Server: What type of sauce would you like for your popcorn chicken?
Ames: What are my options?
Server: Barbecue, Honey Mustard...
Ames: I'll have Barbecue.
Server: For what?
Ames: For whatever it was you were asking about.

Or this little jewel:

Server: Did you order drinks?
Ox: Yes, three regular, two large.
Server: Did you get cups?
Ox: No.
Server: Did you want some?

I was speechless.

Then, a couple nights ago, we had dinner with some of Ames' relatives. I love this couple: they're constant fun. But I almost died when he said:
Eat up, Ox, we don't have a cat or nothin'

I still can't repeat that remark without bursting into laughter. I have no idea why that seemed so funny.

My youngest sure enjoyed spending time with her kin. They don't live far from us, but that's the first time we've ever seen them outside large family gatherings. We need to fix that: it won't be long until we're in the True North and those opportunities will be gone.

Wednesday, March 5, 2008

Saturday, March 1, 2008


So I just got a shipment of books from Amazon. I love books, and since I'm self-employed, I budget for several work-related books a year. It's a legitimate tax deduction, a genuine need for a programmer, and it's a fun way to spend some "business" budget. Everyone wins.

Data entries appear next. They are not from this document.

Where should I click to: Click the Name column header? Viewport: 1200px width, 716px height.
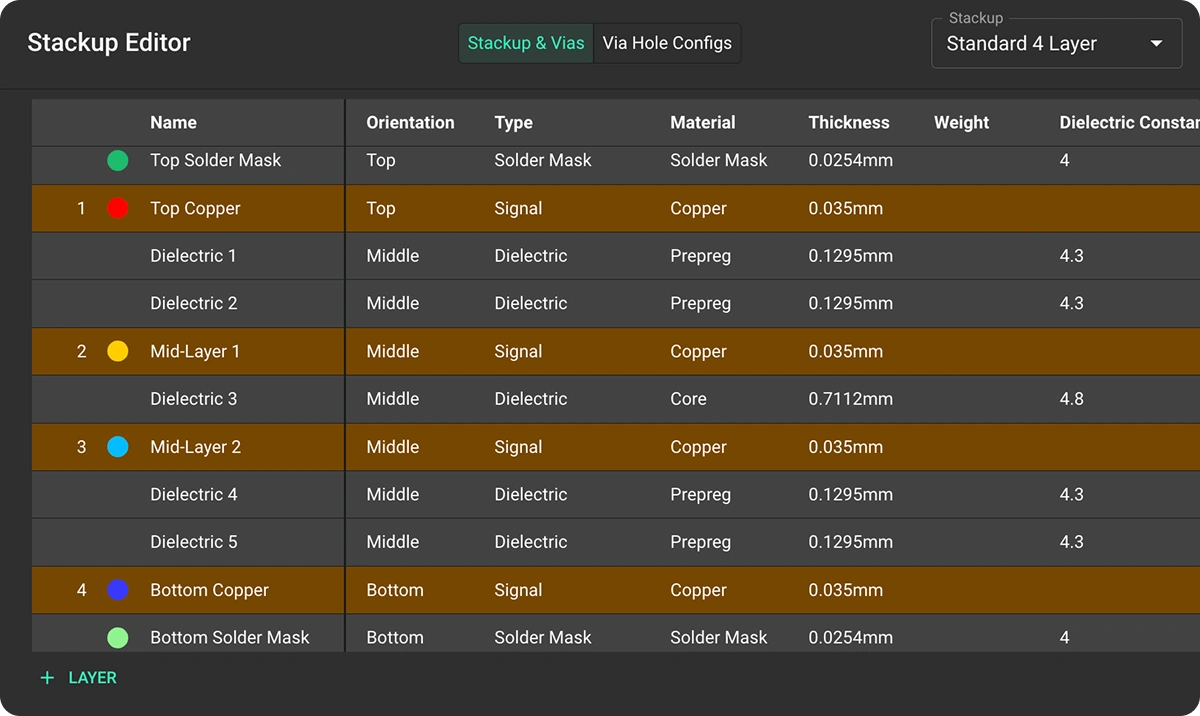click(x=173, y=122)
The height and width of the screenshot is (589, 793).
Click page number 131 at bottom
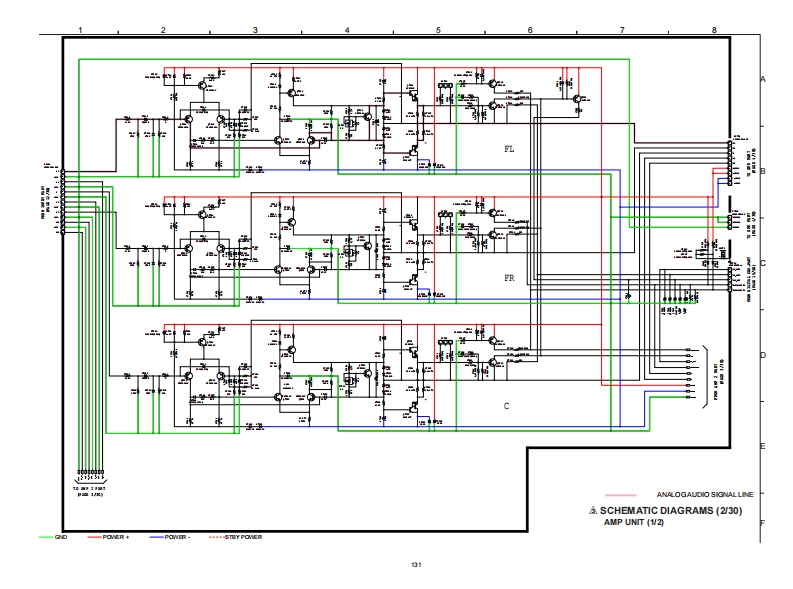pos(403,566)
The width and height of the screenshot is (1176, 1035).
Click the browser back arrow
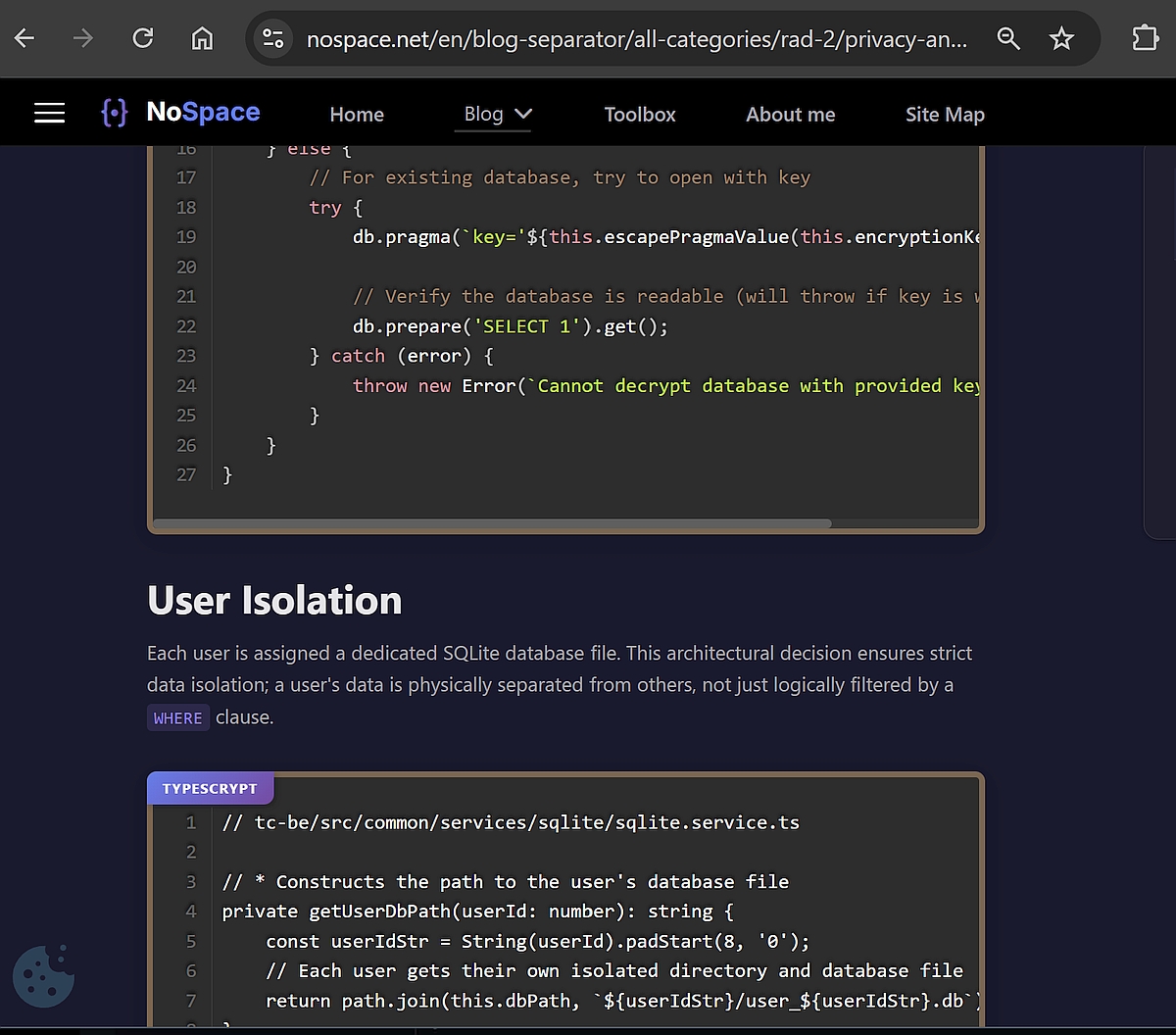click(24, 38)
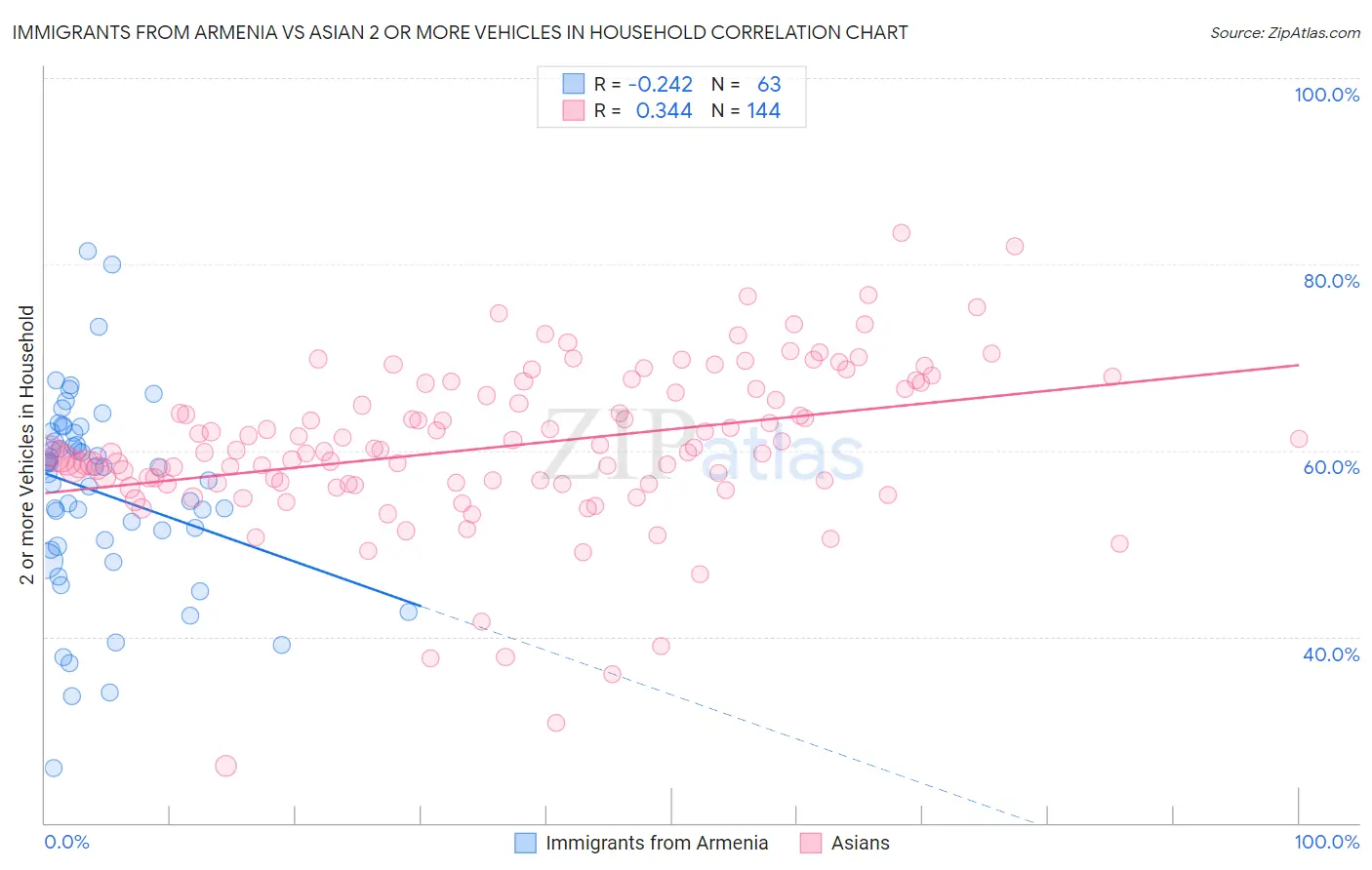Click the 100.0% x-axis label
1372x870 pixels.
pyautogui.click(x=1327, y=842)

I'll end up writing a review of each of these eventually, but I thought I'd just share the titles:

  • The Little Schemer, The Seasoned Schemer (both by by Daniel P. Friedman and Matthias Felleisen), and The Reasoned Schemer (by Daniel P. Friedman, William E. Byrd, and Oleg Kiselyov). I've been wanting to buy the "Schemer" books for quite some time: they're probably the strangest and best books on programming available. They're an introduction to software programming in Scheme (a Lisp dialect) written almost entirely as Socratic dialogues. I bought A Little Java, A Few Patterns by Felleisen and Friedman last year, which is an attempt to do something similar with Java. These books are brilliant. I can hardly wait to get going on them. We don't use Scheme at work, but the whole point of these books is not the learn a language, but to learn how to think about programming. That's definitely worth the investment of time and effort.

  • Programming Erlang: Software for a Concurrent World by Joe Armstrong. Erlang is not a new language, but has been getting press and buzz in the last couple years. It's all about massive concurrency and distributed systems: it was developed by Ericsson to program telecom switches. I don't use Erlang in day-to-day work, but I wanted to get into some of the Erlang philosophy on concurrency, so I bought the book. Interestingly, Erlang seems to force you into doing what you're supposed to do in concurrent Java. I'm not expert on Java concurrency, but I'm above-average, concurrency being an interest of mine. Maybe I'll figure out a way to start using Erlang at work, but even if I can't, getting a glimpse at how Erlang does it is really helping me see how I ought to use Java in the context of concurrency.

  • Higher-Order Perl: Transforming Programs with Programs by Mark Jason Dominus. Wow. My Perl is good (even "very good" or "fluent"), but this is a whole new level. Admittedly, I've figured out a lot of his tricks on my own, but this is an incredible book describing how to use functional programming techniques in Perl. It's almost like "How to use Perl like it's Lisp." This is an amazing book. I've been wanting to buy this for several months, and it was worth the wait. I do use Perl day-to-day, and my Perl is really very good. But this book will really help me ratchet up the level of my daily Perl grind.

  • Expert Spring MVC and Web Flow by Seth Ladd, Darren Davison, Steven Devijver, and Colin Yates. I use Spring daily, and we've been slipping some Spring MVC in here and there at work. This book is supposedly the best on the subject, and I've been wanting to pick it up.

  • Refactoring: Improving the Design of Existing Code by Martin Fowler, Kent Beck, John Brant, William Opdyke, and Don Roberts. I end up with a lot of refactoring assignments at work, I finally decided to buy the definitive book on the subject. This is one I intend to read cover-to-cover.

So I have a lot of fun reading to do.

By the way, if you like books and you haven't tried it, you might want to check out LibraryThing. It's a great online application to track and maintain a virtual catalogue of all your books. I love it.